— INSTRUCTIONS FOR THE TASK —
Count the lines in the items below that contain the string "contact", treating uppercase and lowercase as different. Reply with the number alone.

— INPUT FOR THIS TASK —

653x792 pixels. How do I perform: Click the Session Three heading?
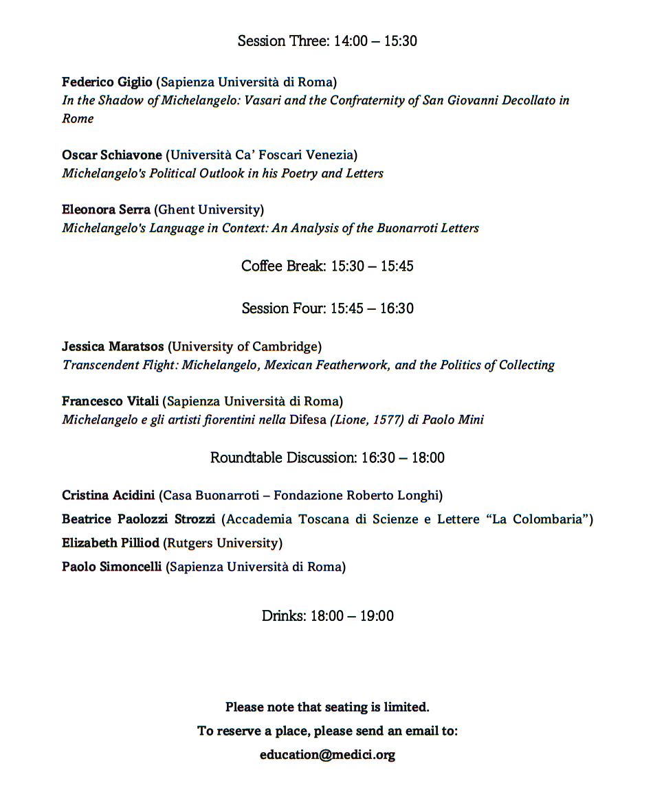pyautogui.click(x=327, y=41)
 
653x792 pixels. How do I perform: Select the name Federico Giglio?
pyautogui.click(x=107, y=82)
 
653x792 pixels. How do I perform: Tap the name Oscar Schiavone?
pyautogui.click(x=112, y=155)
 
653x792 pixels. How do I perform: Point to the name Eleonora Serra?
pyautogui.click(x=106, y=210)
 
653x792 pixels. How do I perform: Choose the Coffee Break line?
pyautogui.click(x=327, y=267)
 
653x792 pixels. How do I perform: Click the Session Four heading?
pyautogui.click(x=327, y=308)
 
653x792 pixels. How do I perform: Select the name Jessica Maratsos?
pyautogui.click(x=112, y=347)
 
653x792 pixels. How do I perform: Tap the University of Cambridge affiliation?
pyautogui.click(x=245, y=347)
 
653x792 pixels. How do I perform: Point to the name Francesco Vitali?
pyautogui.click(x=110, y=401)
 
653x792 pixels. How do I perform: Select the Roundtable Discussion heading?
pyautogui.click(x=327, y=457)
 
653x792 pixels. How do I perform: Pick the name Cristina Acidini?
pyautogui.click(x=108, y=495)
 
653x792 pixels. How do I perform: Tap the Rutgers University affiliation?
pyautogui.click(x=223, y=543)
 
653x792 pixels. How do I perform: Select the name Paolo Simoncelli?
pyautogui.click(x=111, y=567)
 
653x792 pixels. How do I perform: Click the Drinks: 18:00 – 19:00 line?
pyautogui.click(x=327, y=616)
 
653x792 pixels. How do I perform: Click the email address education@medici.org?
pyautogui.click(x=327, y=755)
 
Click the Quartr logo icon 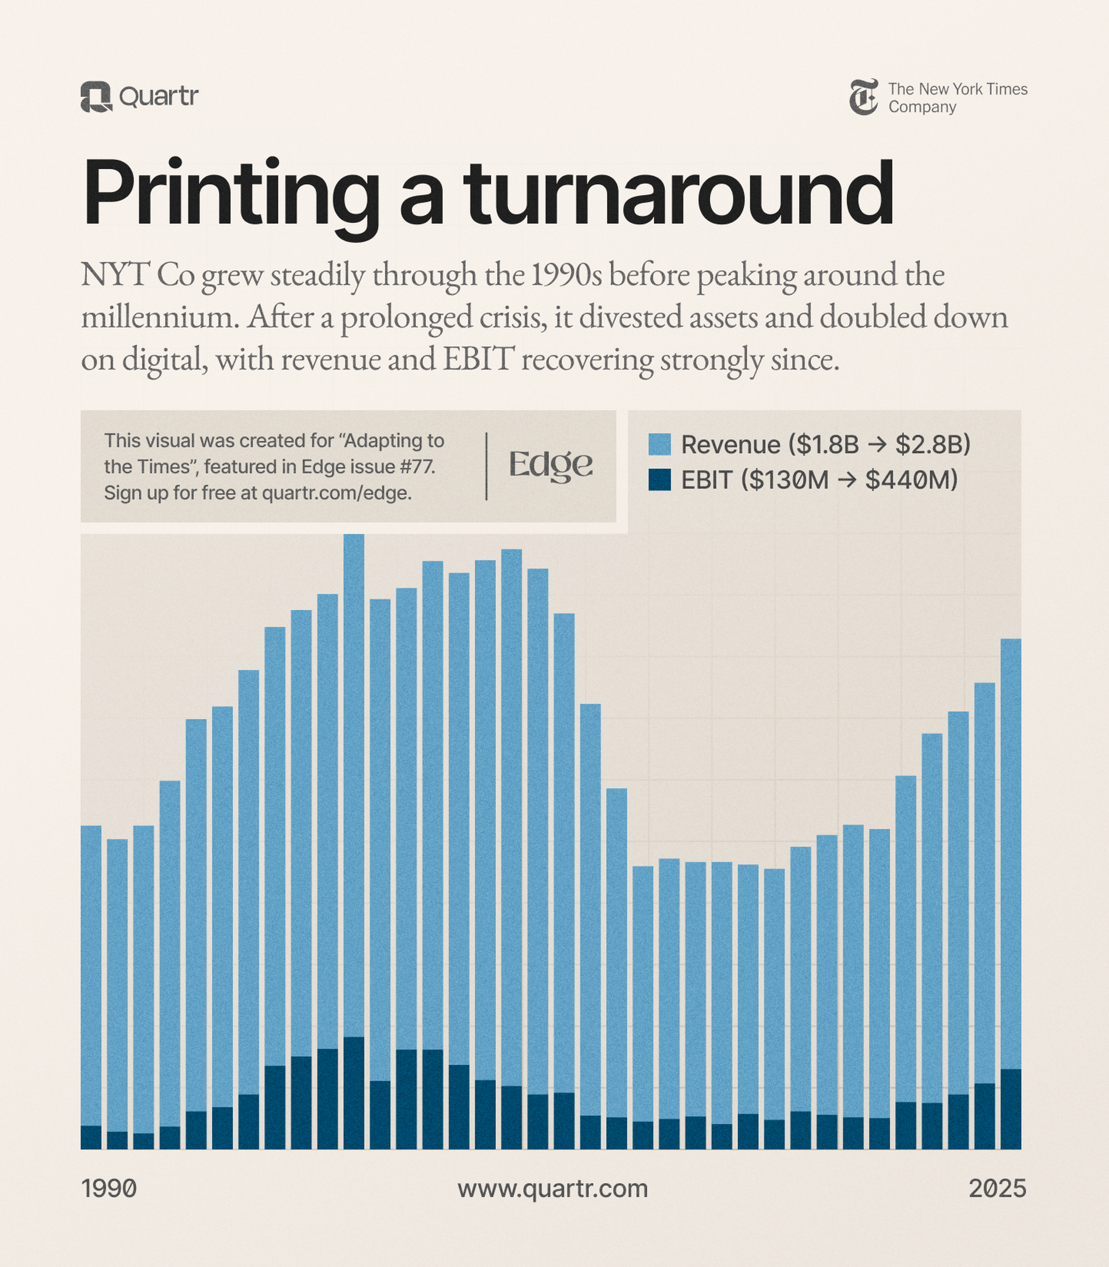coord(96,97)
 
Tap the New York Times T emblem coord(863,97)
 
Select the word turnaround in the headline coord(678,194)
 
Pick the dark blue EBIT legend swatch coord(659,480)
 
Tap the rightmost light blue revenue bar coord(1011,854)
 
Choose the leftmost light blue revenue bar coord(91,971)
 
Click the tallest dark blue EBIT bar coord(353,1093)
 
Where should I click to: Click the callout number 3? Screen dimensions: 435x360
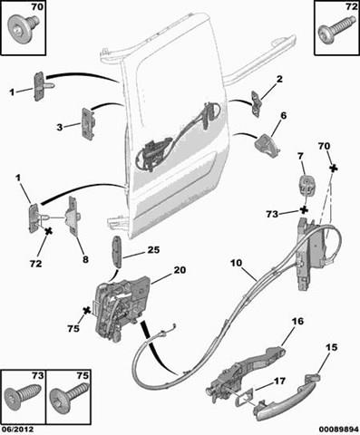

==

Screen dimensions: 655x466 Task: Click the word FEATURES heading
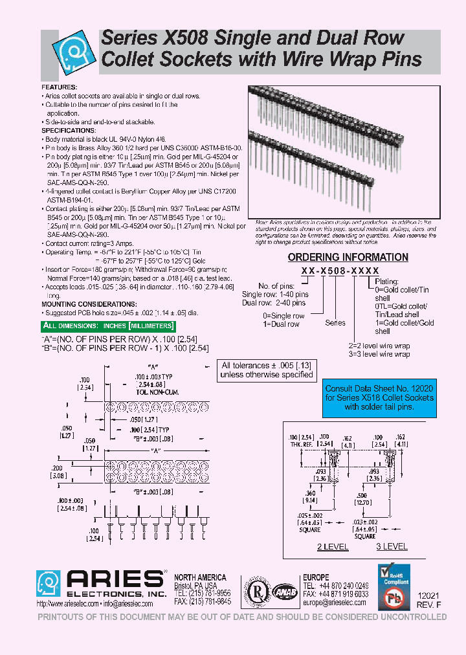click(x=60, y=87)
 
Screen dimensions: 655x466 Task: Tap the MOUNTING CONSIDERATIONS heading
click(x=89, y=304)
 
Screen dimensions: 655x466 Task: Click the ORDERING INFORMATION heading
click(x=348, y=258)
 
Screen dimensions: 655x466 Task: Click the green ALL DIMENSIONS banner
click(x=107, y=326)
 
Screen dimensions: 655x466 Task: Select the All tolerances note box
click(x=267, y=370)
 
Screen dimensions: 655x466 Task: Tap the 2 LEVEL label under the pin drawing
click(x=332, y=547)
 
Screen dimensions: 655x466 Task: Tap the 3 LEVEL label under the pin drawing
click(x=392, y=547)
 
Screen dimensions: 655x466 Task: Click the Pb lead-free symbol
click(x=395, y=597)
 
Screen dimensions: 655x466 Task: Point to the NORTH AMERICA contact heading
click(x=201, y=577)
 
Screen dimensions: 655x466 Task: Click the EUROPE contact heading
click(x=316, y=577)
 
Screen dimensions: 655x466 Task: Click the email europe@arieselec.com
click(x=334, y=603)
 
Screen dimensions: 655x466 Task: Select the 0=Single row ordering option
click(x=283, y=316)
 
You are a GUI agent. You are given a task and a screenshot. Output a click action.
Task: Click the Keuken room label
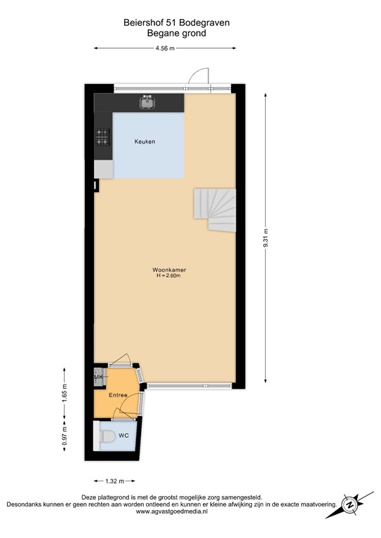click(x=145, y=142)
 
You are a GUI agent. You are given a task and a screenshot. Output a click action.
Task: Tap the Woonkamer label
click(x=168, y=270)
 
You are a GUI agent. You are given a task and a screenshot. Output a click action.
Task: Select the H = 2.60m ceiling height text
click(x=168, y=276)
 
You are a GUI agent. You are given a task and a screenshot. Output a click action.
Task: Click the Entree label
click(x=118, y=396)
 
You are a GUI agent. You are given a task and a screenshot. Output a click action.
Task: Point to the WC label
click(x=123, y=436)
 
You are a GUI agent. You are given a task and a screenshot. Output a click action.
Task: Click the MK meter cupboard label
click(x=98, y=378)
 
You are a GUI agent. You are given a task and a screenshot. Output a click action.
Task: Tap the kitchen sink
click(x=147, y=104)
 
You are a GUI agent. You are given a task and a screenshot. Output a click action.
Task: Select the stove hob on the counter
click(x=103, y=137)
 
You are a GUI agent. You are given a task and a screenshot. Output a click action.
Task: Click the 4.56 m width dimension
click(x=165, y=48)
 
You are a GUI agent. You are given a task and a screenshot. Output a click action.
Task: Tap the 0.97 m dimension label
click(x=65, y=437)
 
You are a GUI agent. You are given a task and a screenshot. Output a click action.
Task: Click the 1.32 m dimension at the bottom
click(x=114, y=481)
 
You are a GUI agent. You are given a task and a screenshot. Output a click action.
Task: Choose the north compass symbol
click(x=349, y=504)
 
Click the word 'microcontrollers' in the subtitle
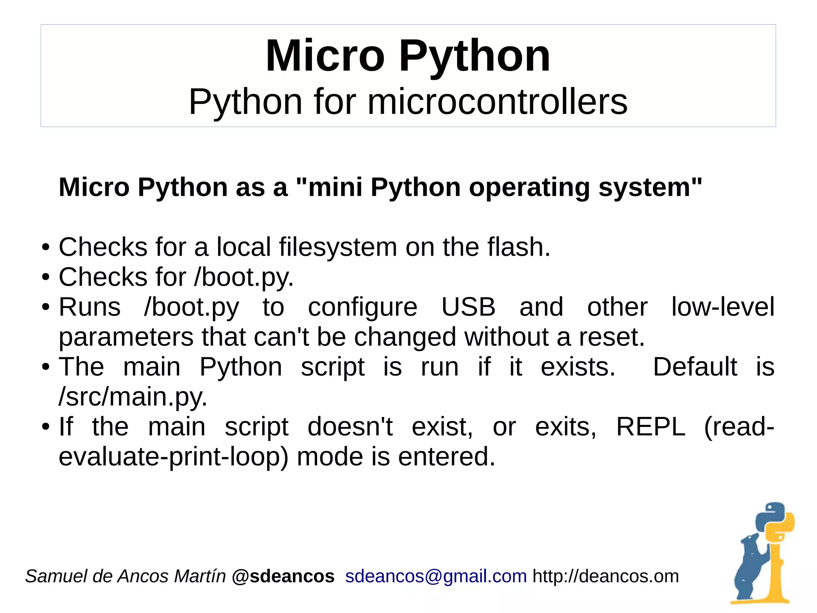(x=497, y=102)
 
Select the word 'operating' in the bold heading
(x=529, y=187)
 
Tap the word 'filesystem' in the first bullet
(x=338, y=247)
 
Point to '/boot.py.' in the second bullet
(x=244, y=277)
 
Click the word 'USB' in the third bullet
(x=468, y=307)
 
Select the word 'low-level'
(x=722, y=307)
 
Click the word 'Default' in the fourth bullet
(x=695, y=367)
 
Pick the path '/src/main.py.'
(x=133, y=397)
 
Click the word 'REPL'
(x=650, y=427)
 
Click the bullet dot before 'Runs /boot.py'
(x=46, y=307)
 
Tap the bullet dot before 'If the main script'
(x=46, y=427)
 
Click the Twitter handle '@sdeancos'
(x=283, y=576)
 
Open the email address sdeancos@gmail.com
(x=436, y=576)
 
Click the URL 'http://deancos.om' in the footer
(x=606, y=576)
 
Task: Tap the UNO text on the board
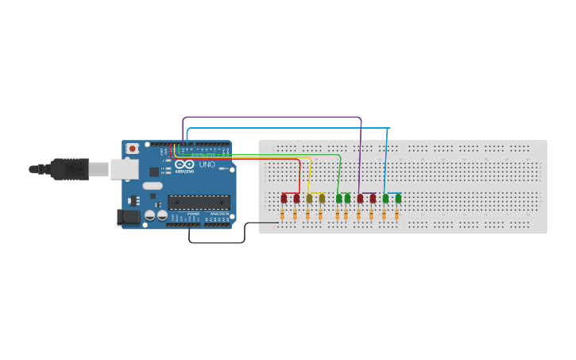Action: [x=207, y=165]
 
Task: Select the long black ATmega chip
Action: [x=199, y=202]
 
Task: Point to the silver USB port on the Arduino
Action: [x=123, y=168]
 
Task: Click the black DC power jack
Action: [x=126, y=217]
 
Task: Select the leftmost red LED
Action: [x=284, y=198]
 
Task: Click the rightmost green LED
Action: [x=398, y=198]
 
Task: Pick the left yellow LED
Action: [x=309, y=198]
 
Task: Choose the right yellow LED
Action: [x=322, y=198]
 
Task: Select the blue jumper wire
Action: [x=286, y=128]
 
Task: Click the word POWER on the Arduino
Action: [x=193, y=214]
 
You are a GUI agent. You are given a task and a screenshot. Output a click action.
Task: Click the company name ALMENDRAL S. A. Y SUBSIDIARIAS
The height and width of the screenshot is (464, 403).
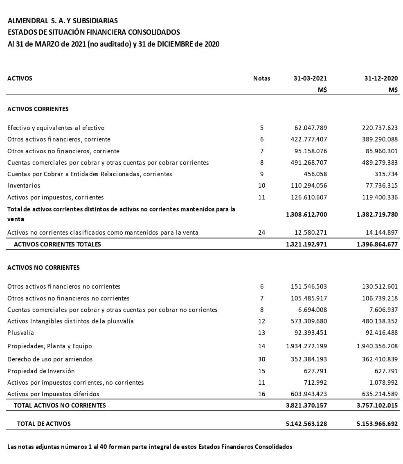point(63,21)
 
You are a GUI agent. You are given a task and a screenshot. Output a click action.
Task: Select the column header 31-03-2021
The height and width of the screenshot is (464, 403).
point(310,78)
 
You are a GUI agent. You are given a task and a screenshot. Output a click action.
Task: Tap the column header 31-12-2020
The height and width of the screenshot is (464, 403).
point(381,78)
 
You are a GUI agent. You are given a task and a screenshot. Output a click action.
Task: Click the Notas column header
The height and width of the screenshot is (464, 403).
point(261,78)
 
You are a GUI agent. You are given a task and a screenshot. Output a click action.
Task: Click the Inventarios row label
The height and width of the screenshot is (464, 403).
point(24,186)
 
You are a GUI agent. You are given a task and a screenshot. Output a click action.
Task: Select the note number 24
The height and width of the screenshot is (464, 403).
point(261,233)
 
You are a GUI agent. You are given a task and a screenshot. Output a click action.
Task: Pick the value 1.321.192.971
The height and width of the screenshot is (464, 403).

— FULL RESPONSE —
2